• [Problem statement] How many lines of the material contain the string "label", matching case exactly? Reply with the number only.

━━━━━ Data excerpts ━━━━━

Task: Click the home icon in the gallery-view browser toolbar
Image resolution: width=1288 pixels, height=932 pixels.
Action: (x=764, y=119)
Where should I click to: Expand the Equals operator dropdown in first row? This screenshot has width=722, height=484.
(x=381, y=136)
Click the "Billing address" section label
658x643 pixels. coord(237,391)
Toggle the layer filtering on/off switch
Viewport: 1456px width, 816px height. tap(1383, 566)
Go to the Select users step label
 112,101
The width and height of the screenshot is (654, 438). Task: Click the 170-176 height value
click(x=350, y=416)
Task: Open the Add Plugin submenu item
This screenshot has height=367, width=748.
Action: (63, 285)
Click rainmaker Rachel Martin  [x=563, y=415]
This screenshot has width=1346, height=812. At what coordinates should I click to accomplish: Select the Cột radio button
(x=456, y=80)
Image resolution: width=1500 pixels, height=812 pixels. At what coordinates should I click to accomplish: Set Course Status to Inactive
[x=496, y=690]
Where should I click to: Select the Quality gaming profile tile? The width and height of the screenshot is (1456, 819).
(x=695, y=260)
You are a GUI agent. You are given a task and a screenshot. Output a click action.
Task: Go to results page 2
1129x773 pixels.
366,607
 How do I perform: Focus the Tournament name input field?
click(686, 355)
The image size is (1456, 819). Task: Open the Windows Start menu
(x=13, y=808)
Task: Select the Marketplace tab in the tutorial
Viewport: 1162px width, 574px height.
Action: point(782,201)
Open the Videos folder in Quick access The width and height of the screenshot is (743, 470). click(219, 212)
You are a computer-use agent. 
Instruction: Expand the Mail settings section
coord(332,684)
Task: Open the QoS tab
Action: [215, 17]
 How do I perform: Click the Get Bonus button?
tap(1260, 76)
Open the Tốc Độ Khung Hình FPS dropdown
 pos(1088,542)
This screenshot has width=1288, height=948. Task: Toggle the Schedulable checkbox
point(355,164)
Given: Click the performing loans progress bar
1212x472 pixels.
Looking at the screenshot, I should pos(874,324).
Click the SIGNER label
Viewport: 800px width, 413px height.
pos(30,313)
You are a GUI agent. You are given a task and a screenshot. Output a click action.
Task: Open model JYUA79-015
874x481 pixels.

━━━━━

• [Output for this exercise] 3